**YOUR TASK**
A single count is required: the lines of the data below in which the word "This" occurs.

**GIVEN RECORDS**
+ + + + +

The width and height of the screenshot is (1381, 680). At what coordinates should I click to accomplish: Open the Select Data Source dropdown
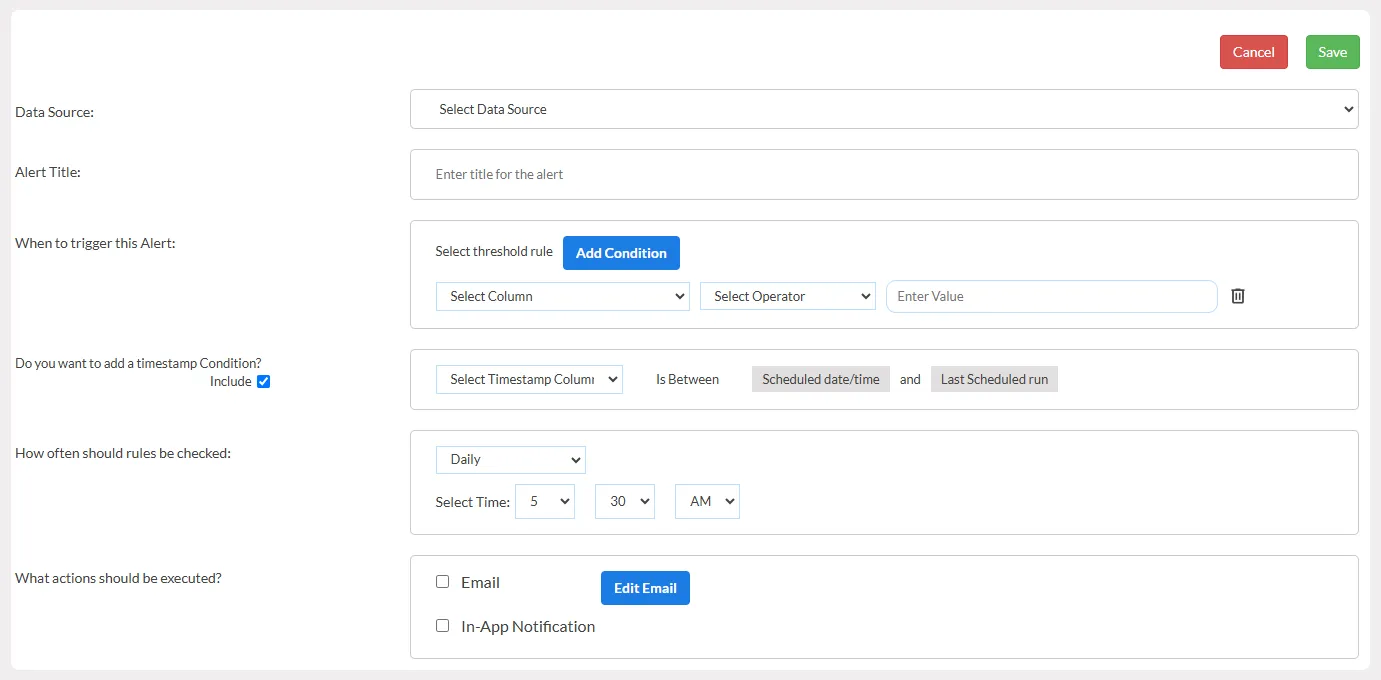[883, 109]
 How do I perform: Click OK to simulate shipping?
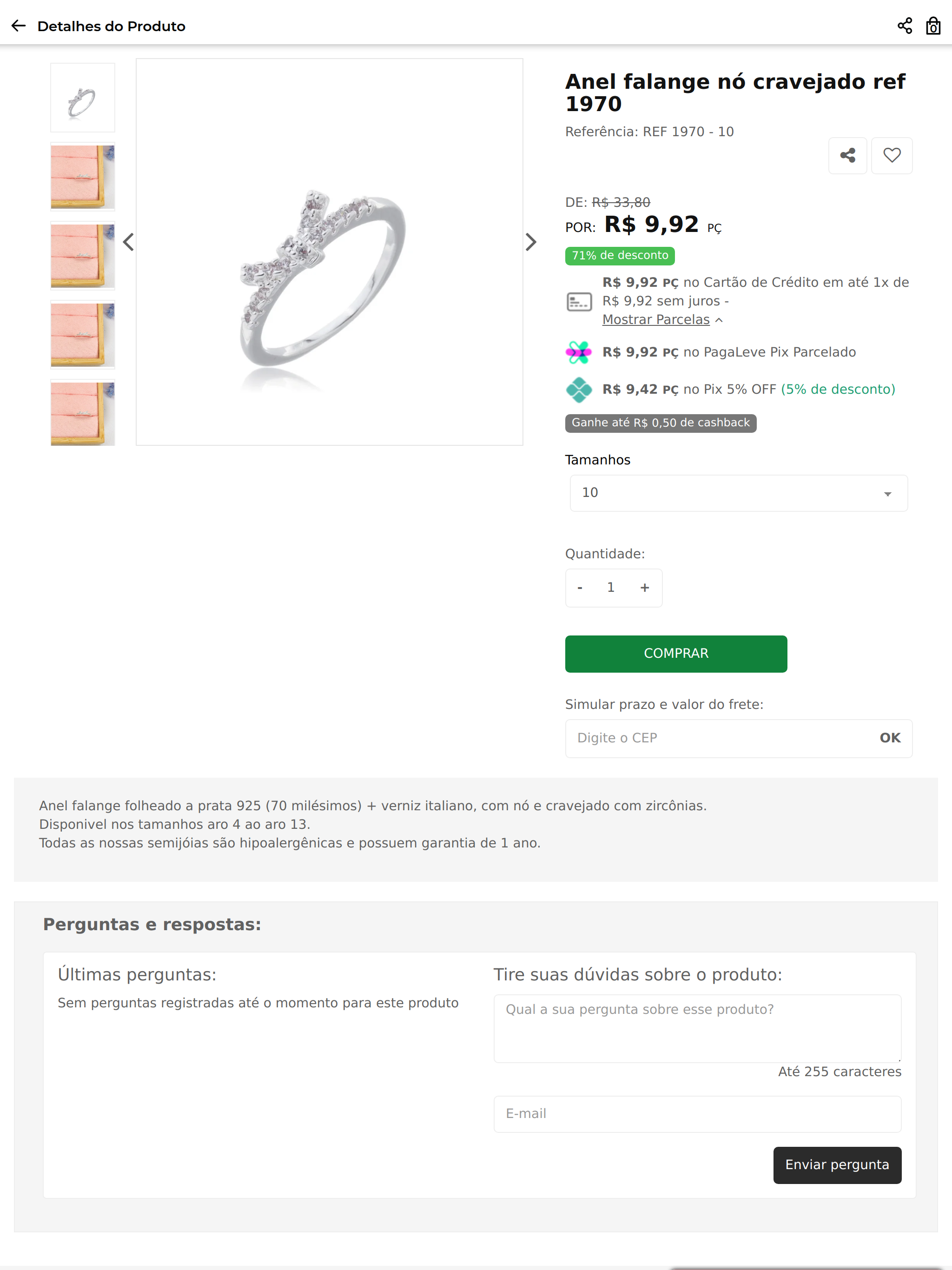pyautogui.click(x=890, y=738)
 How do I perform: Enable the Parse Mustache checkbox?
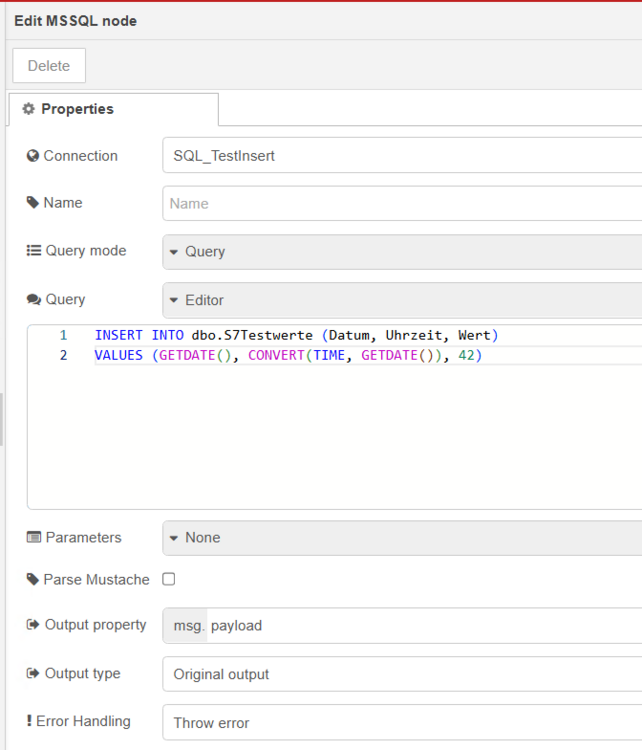point(169,579)
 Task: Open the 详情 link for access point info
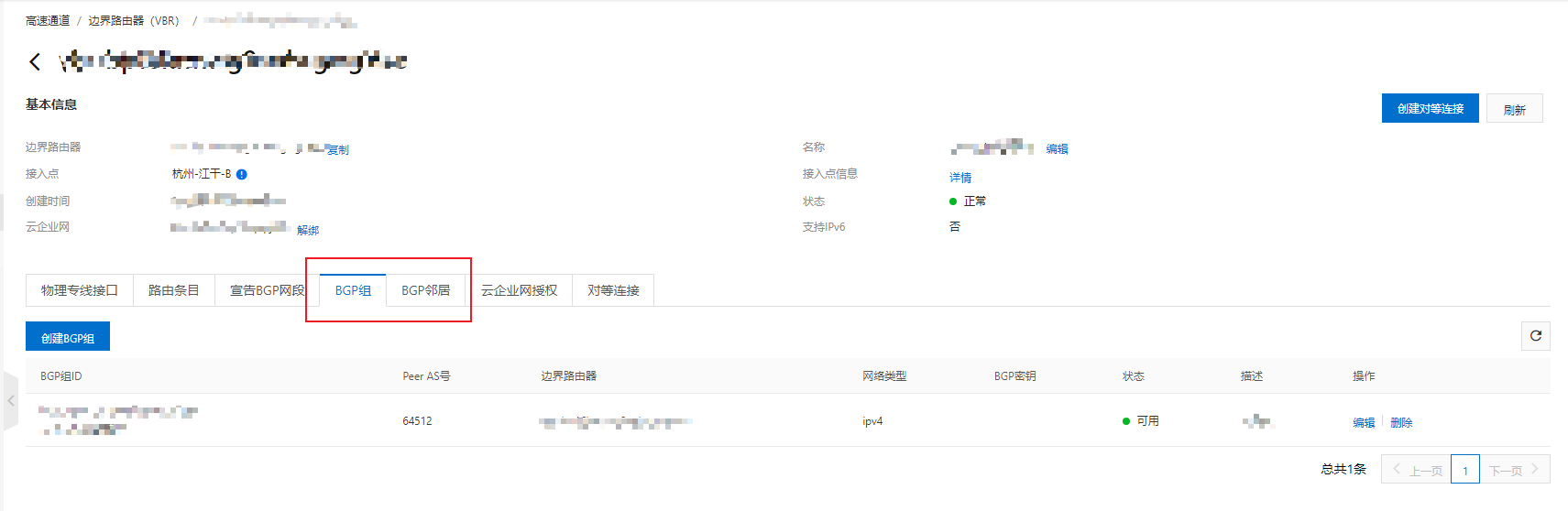tap(960, 178)
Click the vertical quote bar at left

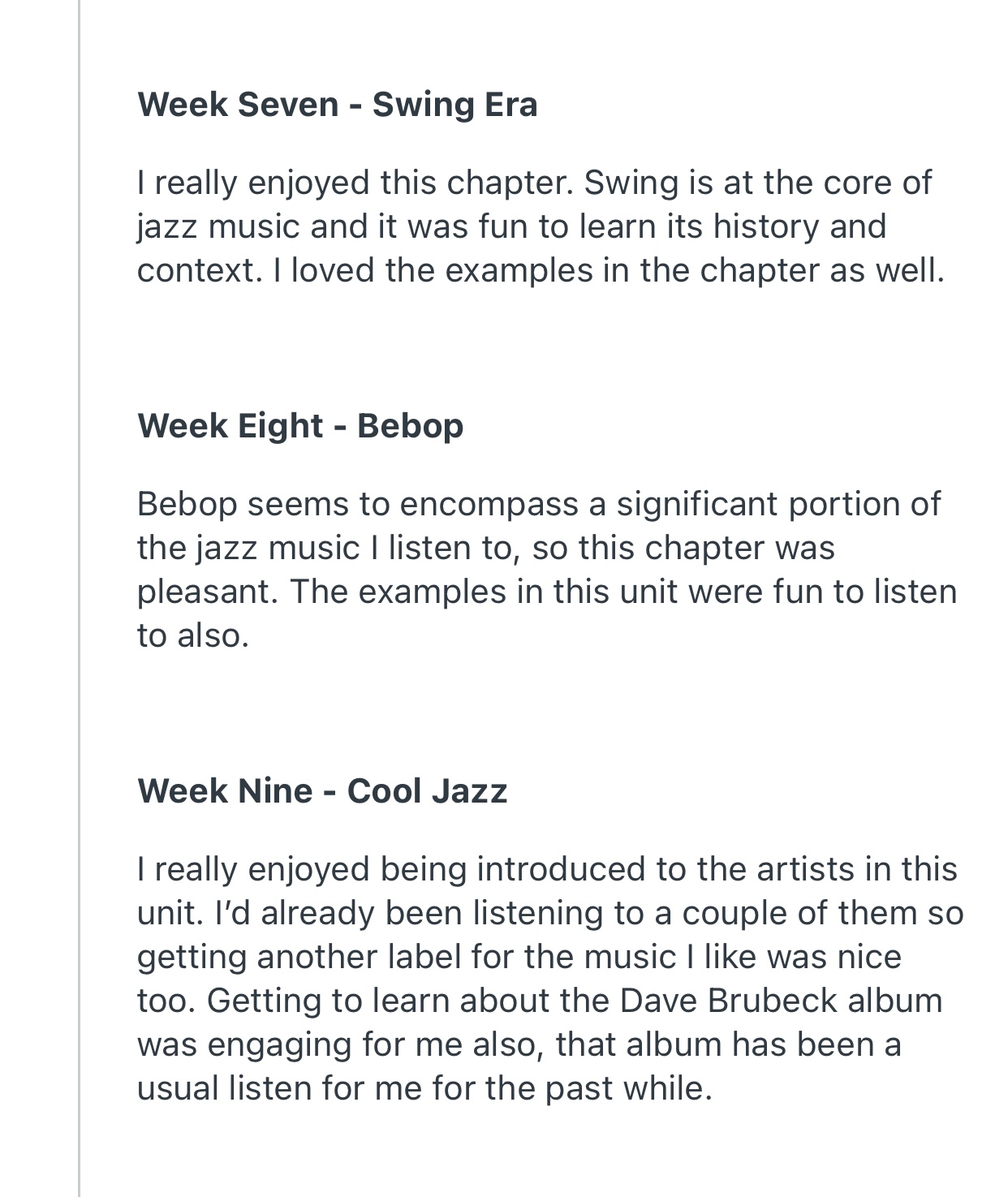click(80, 598)
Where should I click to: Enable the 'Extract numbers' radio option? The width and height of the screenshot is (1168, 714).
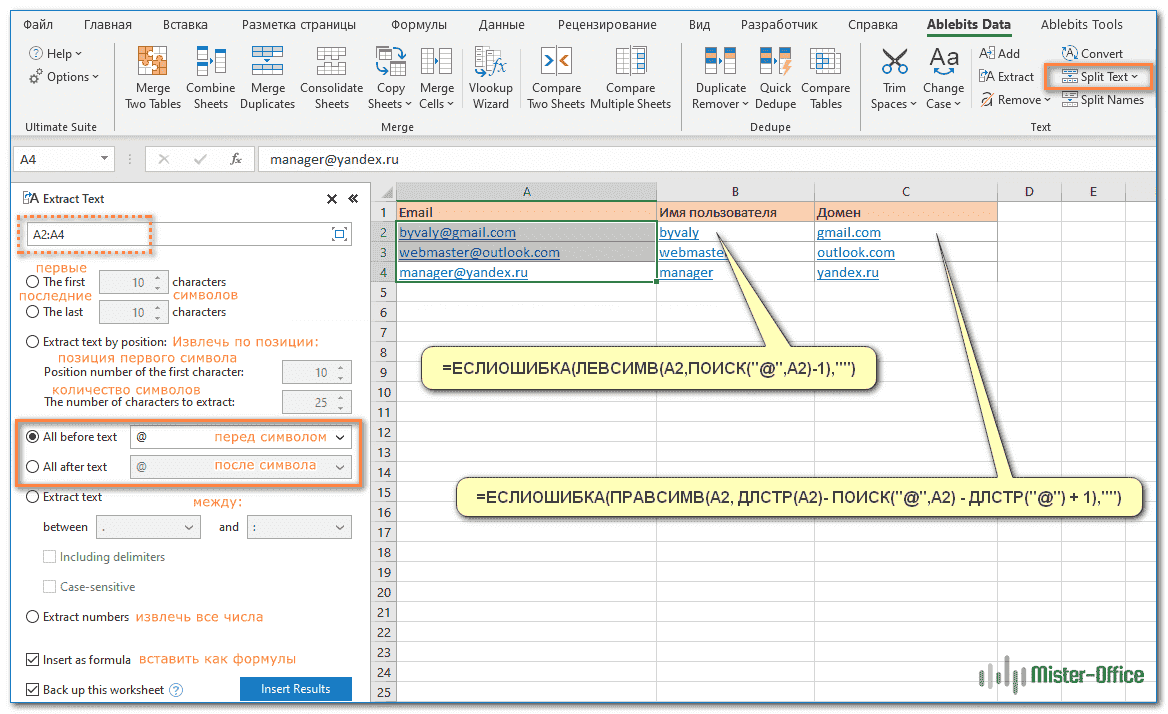(x=33, y=617)
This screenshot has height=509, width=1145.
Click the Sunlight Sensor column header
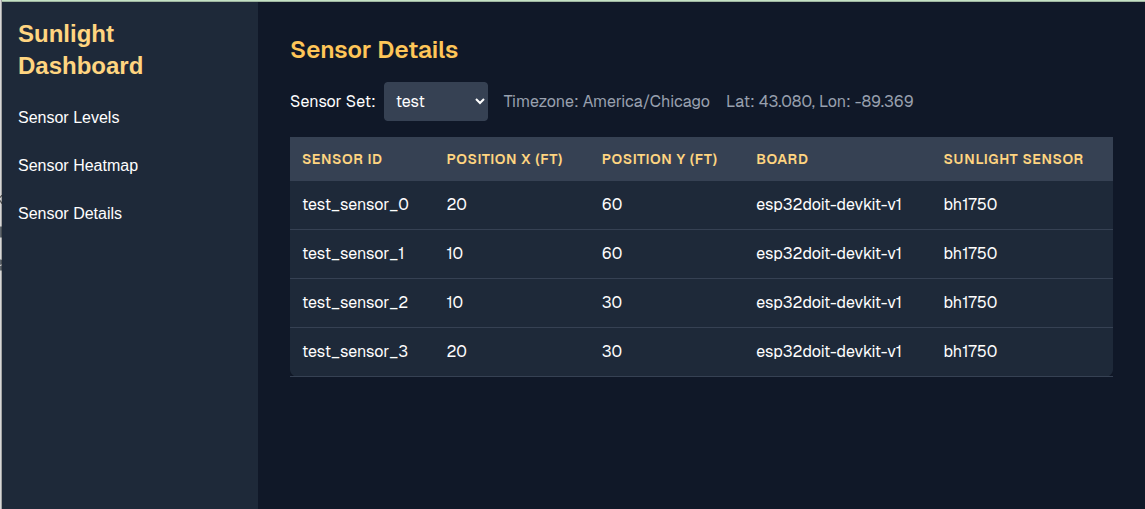[1013, 159]
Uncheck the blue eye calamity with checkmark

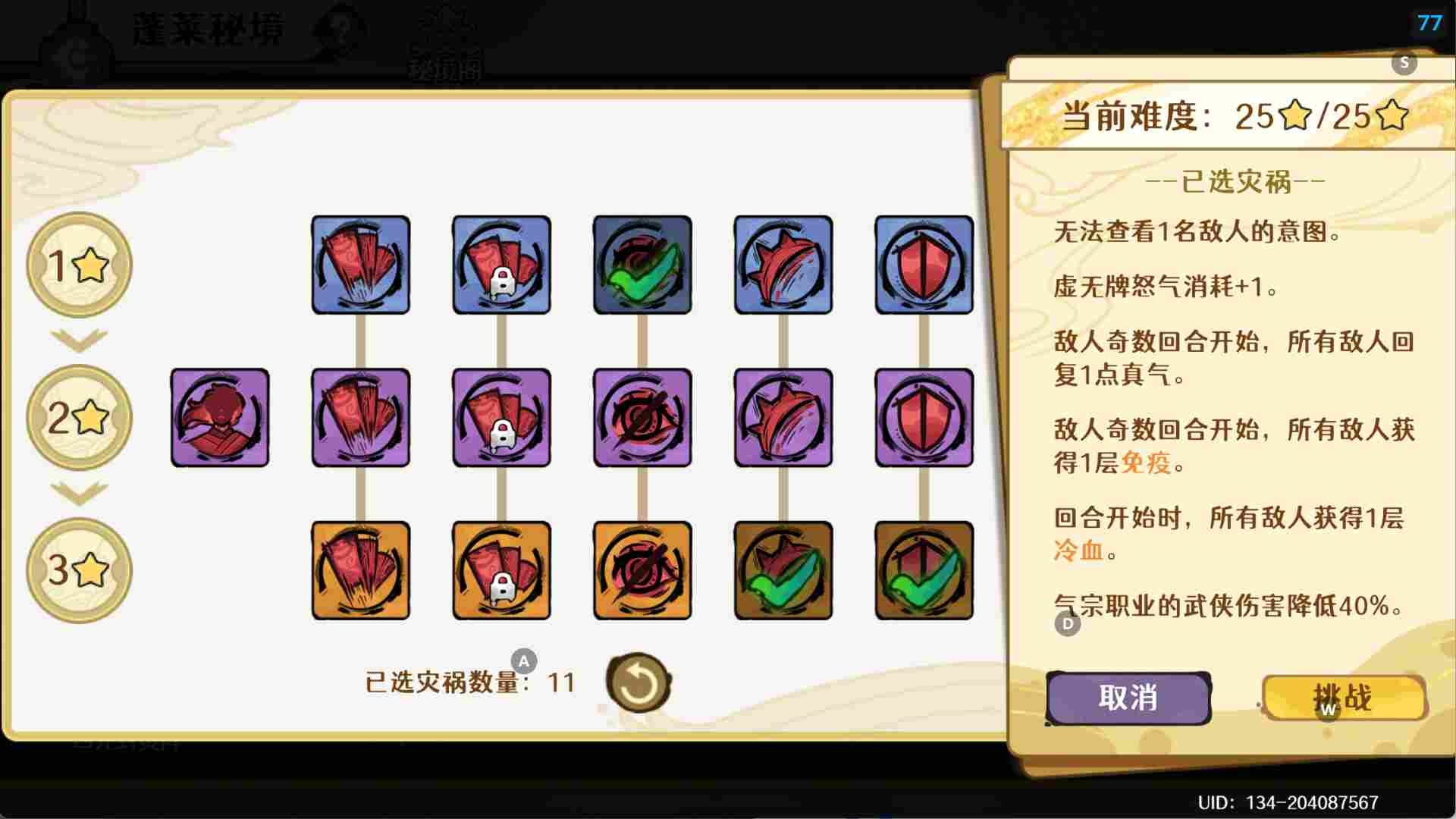(642, 265)
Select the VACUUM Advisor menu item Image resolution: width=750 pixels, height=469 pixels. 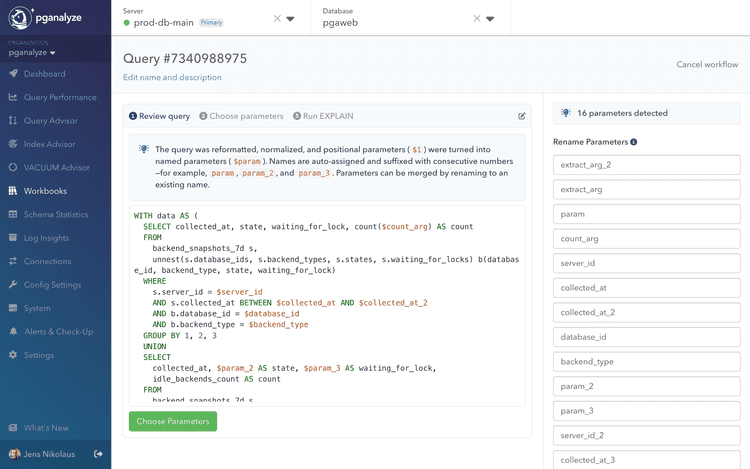click(56, 168)
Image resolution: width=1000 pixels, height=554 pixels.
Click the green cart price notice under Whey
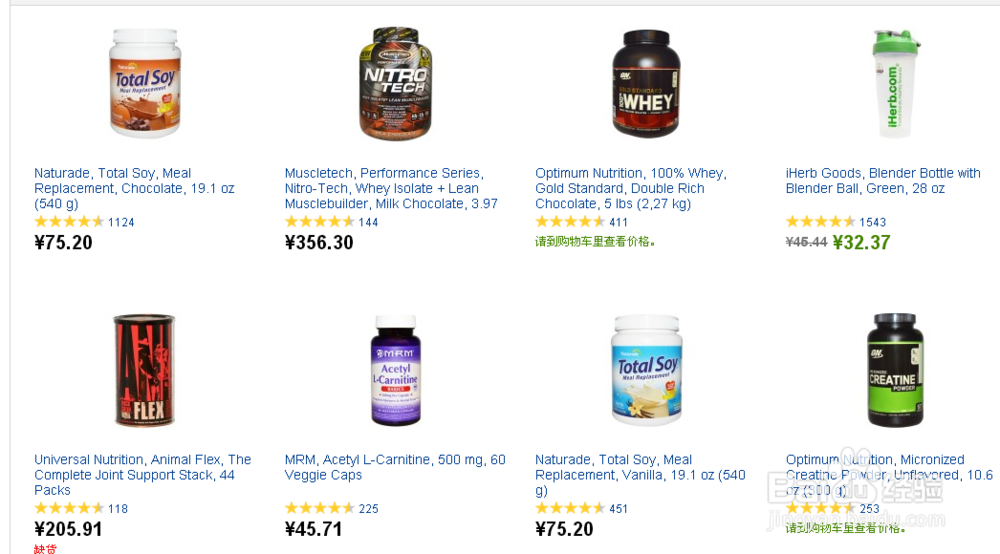coord(595,242)
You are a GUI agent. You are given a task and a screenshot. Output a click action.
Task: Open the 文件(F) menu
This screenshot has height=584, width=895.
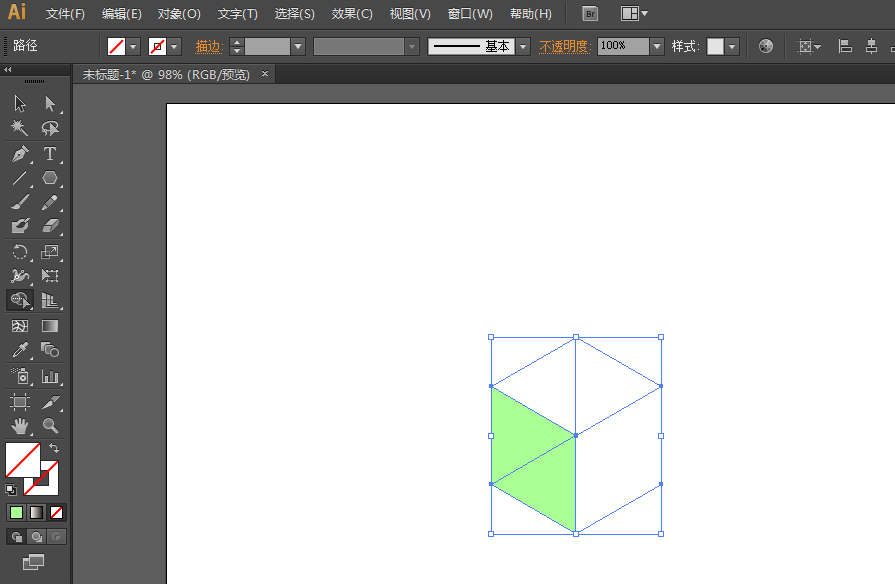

+ + + + +

**THE COMPLETED TASK**
2